Jika diamati, sup mie aceh dengan kari kental merupakan pengaruh dari masakan India, sementara mie sendiri berasal dari resep masakan China atau Tiongkok. Penyajian dengan menggunakan daging kambing atau sapi pasti tidak lepas dari pengaruh nilai-nilai Islam di Aceh yang sangat kuat, sedangkan penambahan makanan lau seperti cumi dan udang karena Aceh terletak di geografis yang dikelilingi oleh lautan seperti Selat Malaka, Laut Andama, dan Samudera Hindia. Juga dari cara hidup masyarakat Aceh yang bermata pencaharian sebagai petani, pedagang, dan nelayan.
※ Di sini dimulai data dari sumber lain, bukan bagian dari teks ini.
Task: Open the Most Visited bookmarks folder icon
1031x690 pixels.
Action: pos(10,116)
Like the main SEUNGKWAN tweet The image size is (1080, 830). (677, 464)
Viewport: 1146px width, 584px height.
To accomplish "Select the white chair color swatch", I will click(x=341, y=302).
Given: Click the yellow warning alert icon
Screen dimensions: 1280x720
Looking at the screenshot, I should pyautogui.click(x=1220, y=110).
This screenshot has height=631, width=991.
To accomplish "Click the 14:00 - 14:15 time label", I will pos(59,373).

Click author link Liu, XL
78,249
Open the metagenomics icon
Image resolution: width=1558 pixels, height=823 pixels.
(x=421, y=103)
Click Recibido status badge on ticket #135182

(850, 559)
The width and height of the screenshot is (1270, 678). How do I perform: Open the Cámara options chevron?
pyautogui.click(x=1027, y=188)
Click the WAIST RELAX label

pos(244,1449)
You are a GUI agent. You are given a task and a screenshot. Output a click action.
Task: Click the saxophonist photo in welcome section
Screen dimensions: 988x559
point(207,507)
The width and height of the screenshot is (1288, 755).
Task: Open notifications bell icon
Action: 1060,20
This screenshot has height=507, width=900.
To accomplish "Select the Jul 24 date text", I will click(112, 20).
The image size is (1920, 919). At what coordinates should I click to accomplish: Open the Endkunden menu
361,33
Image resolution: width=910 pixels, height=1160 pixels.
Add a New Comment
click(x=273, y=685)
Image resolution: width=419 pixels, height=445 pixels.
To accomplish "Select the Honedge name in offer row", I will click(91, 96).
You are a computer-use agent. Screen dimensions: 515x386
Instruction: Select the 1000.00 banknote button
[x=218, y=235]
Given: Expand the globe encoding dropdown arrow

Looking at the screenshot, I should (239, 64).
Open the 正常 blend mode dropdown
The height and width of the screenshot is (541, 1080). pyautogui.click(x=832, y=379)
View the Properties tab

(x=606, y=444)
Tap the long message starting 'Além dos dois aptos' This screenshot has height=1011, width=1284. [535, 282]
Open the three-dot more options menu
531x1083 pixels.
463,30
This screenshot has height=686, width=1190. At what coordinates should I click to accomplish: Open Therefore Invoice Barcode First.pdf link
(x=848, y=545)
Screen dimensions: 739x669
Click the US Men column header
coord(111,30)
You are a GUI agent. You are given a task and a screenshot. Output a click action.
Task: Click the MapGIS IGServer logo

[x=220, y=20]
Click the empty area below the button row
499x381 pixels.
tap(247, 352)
Saat ini, Anda bisa menemukan salah satu kuliner khas Aceh ini diseluruh kota di Indonesia bahkan mie yang terkenal lezatnya ini bisa Anda temukan di negara sekitar Indonesia seperti Malaysia dan Australia.

Dalam satu porsi, mie aceh memiliki beragam rasa, dari mulai manis, asam, dan asin. Bumbu-bumbunya yang diracik dengan bahan cabai bermutu tinggi, bawang putih, kemiri, ketumbar, merica, jahe, dan rempah-rempah lainnya kemudian digiling halus sehingga berwarna merah.

Mie aceh memang sangat terkenal. Namun, tidak ada yang tahu persis darimana asal usul dari mie aceh itu sendiri. Dalam buku-buku sejarah Aceh pun tidak ada yang menemukan ihwal mula dari mie aceh. Walaupun begitu, ada yang bilang mie aceh merupakan kombinasi dari Aceh, India, dan China dimana mie berasal dari China, India sebagai pencetus kari yang kental dan Aceh dengan bahan-bahan yang kaya akan bumbu sehingga terciptalah mie aceh.